Reproduce the records from the line containing "You are a GUI" through the line containing "click(204, 59)", both included, with the requests left as they are, but rescale every coordinate in the answers by multiplying it by 0.75 and rounding to the nearest whole number, with halves rounded up.

(Collection entries)
━━━━━━

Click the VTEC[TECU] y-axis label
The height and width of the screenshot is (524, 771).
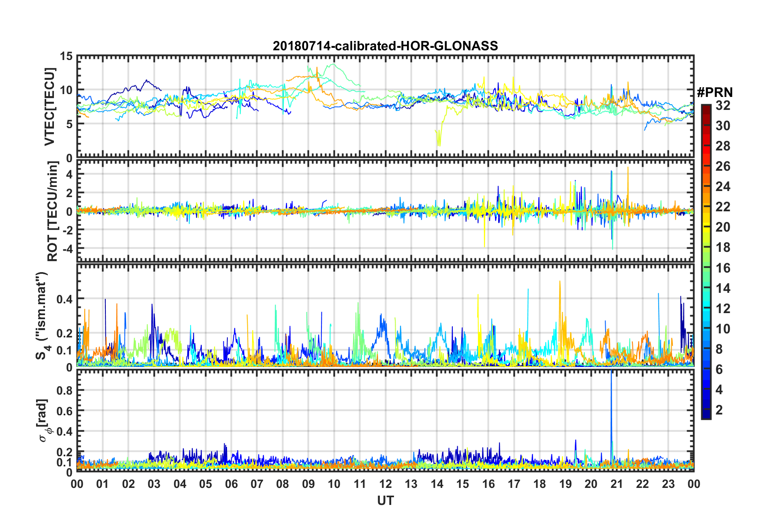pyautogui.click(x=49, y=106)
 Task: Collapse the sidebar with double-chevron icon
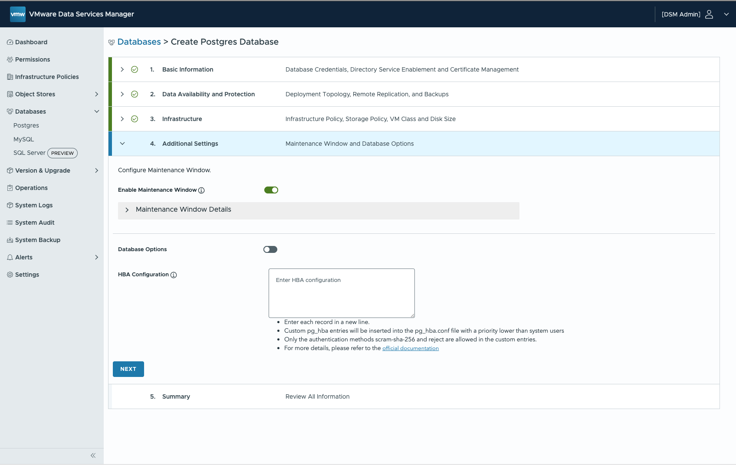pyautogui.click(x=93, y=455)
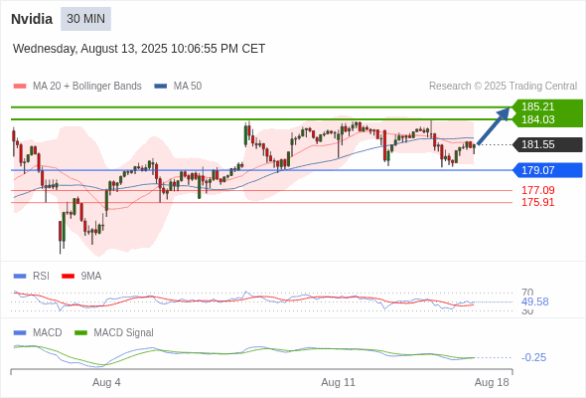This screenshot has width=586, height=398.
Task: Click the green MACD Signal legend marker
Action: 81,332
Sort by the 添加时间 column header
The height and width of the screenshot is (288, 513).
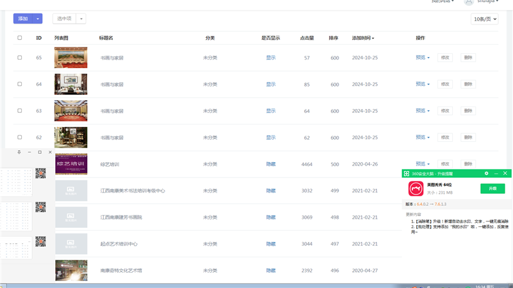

━━━━━━

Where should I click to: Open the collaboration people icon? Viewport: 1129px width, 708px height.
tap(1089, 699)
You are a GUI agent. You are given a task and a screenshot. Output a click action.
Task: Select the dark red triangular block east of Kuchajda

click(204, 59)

━━━━━━

(TASK RESPONSE)
You are a GUI agent. You are given a task and a screenshot. Output a click action.
Task: Select the dark red triangular block east of Kuchajda

click(153, 44)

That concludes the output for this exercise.